President Roslin leaves the negotiations early, disgusted by Baltar's collusion with the Cylons, despite his assertion that the humans are alive only because of him. The Cylons offer to let the humans go in return for the Eye of Jupiter on the surface. Adama retorts that he will not hesitate to nuke the planet and the humans on it to ensure the Cylons do not get their hands on the Eye. The Cylons respond with a warning that they will not allow humans to return from the surface of the planet to Galactica.

At the base camp, fearing a Cylon ground attack, Apollo orders Starbuck, her husband Anders, and his wife Dee, to round up the workers and equip them with arms and start fabricating telium mines. Anders scoffs, stating the workers are not soldiers and do not stand a chance if attacked. Apollo believed that organizing a militia was Anders' specialty back on Caprica, but Anders argues his militia conducted hit-and-run attacks. Knowing Anders is being defiant on purpose, Apollo tells him that they need to put their differences aside to which Anders says that he is not blind to what has been going on between Apollo and Starbuck. Anders also reveals that Lee is not the first person Starbuck has cheated on him with, but he knew Kara's personality when they married.

The Cylons contemplate the deadlock they are in with the humans when D'anna reveals that she sent a Cylon Heavy Raider to the surface when the Basestars jumped into orbit, hoping it would be missed in the commotion, which was indeed the case. This means there are already Centurions on the surface making their way to the temple.

President Roslin admits to having colluded with Dr. Cottle to fake Hera's death and hand her over to be adopted. Her whereabouts are unknown after the Exodus from New Caprica, and she may well indeed be with the Cylons. Helo and Athena are outraged and can only think about reuniting with their daughter at any cost.

Back on the planet, Starbuck flies her Raptor on a recon mission where she spots a Centurion emplacement. They fire a missile that damages the Raptor and causes Starbuck to spiral out of control. Apollo learns that Starbuck's Raptor was shot down, and Anders demands they mount a rescue operation. Apollo says they do not have enough workforce, and they must hold the camp. Anders tells Apollo off and starts to head out on his own, but Apollo orders Sergeant Mathias to stop him. Mathias draws a weapon and points it at Anders's head.

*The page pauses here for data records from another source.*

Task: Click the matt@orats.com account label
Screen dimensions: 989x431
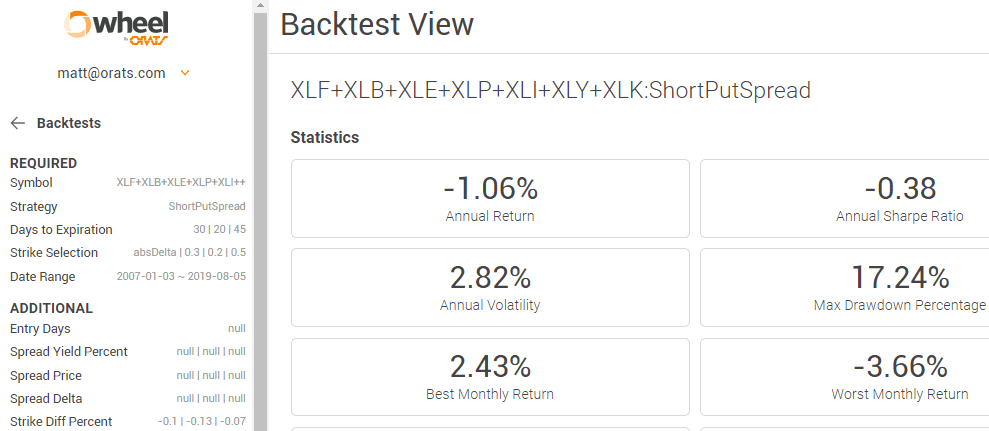Action: pos(112,73)
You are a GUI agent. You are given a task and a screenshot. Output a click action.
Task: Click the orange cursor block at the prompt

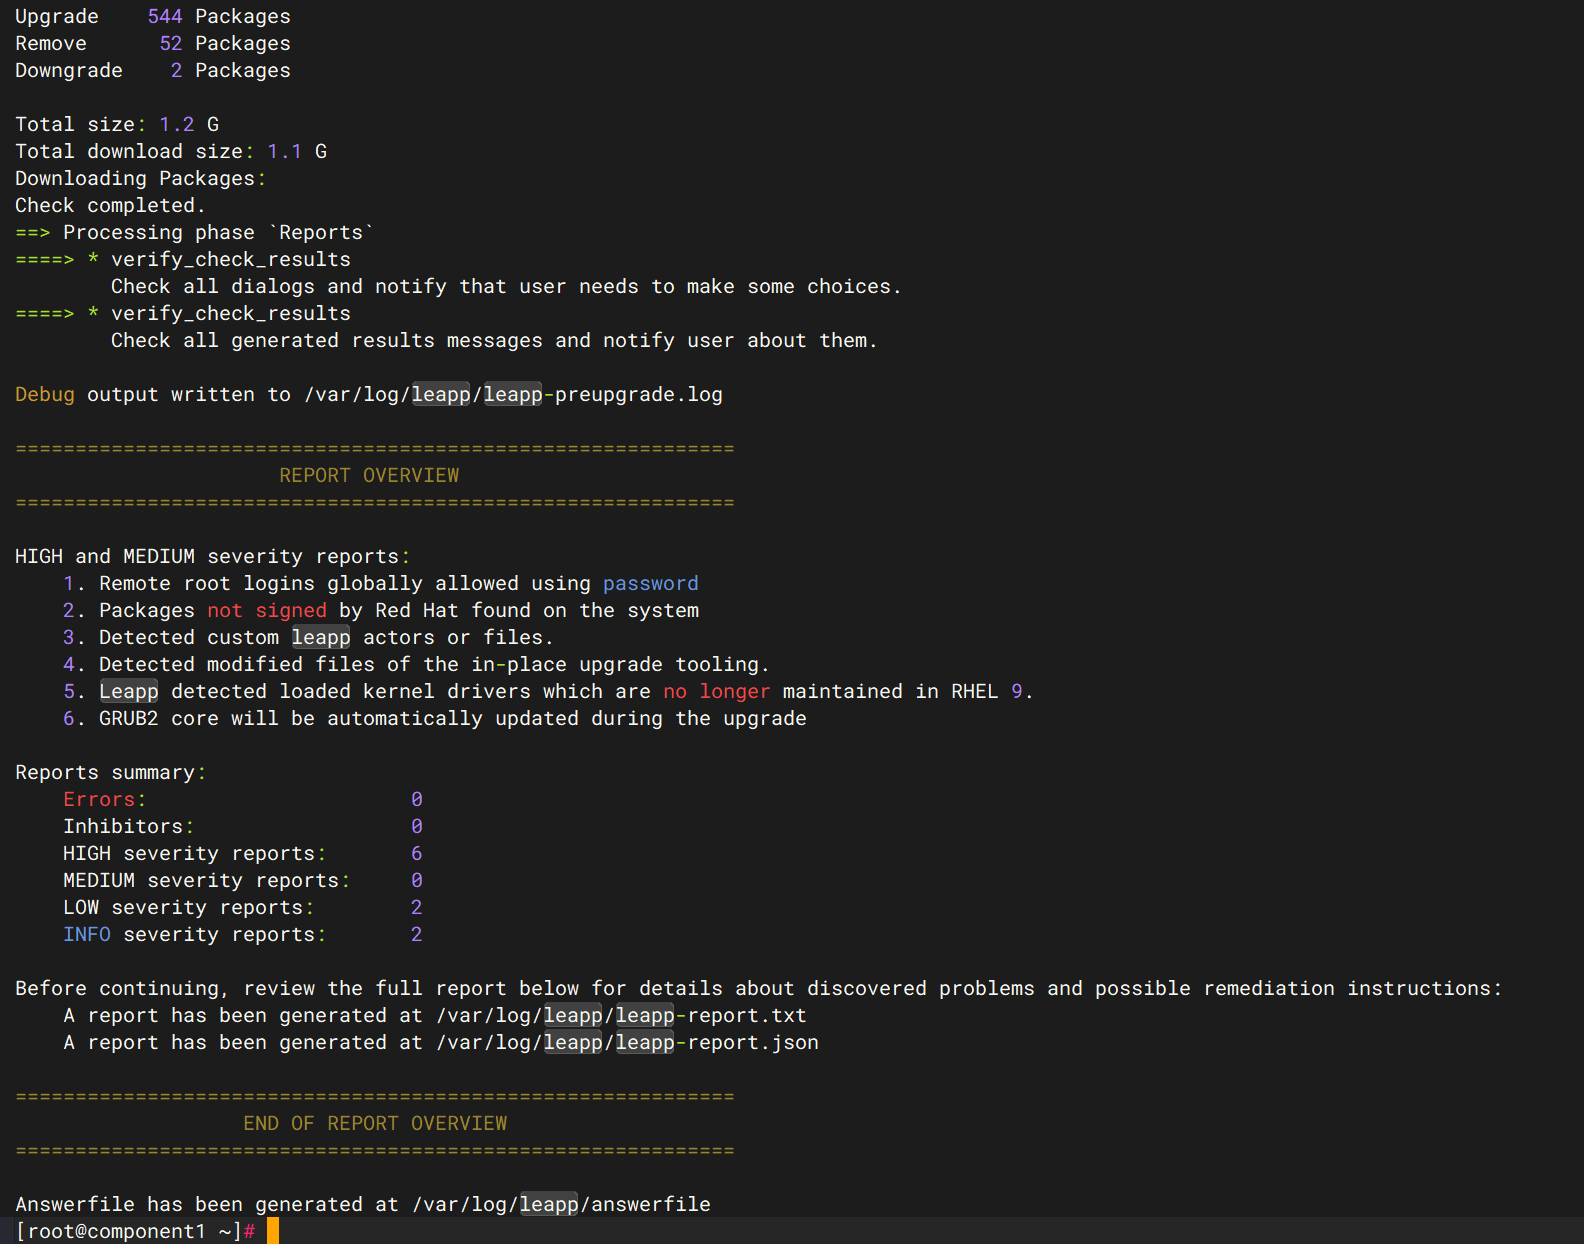pyautogui.click(x=273, y=1231)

Galactica's DRADIS detects the launch of six Cylon Heavy Raiders heading toward the planet in space. Maintaining his vow to destroy the temple, Adama orders the armament of the nukes. The Cylons likewise detect the opening of Galactica's missile doors and prepare for a counter-attack of their own, ending the episode as a mid-season cliffhanger.

== Notes ==
Many of the runes which appear on the central column of the Eye of Jupiter artifact are stylized Hebrew letters written in both standard right to left format and reversed as if seen in a mirror. The letters appear to be random and form no words. Most easily recognizable are gimmel (ג), mem (מ), and final tsadik (ץ).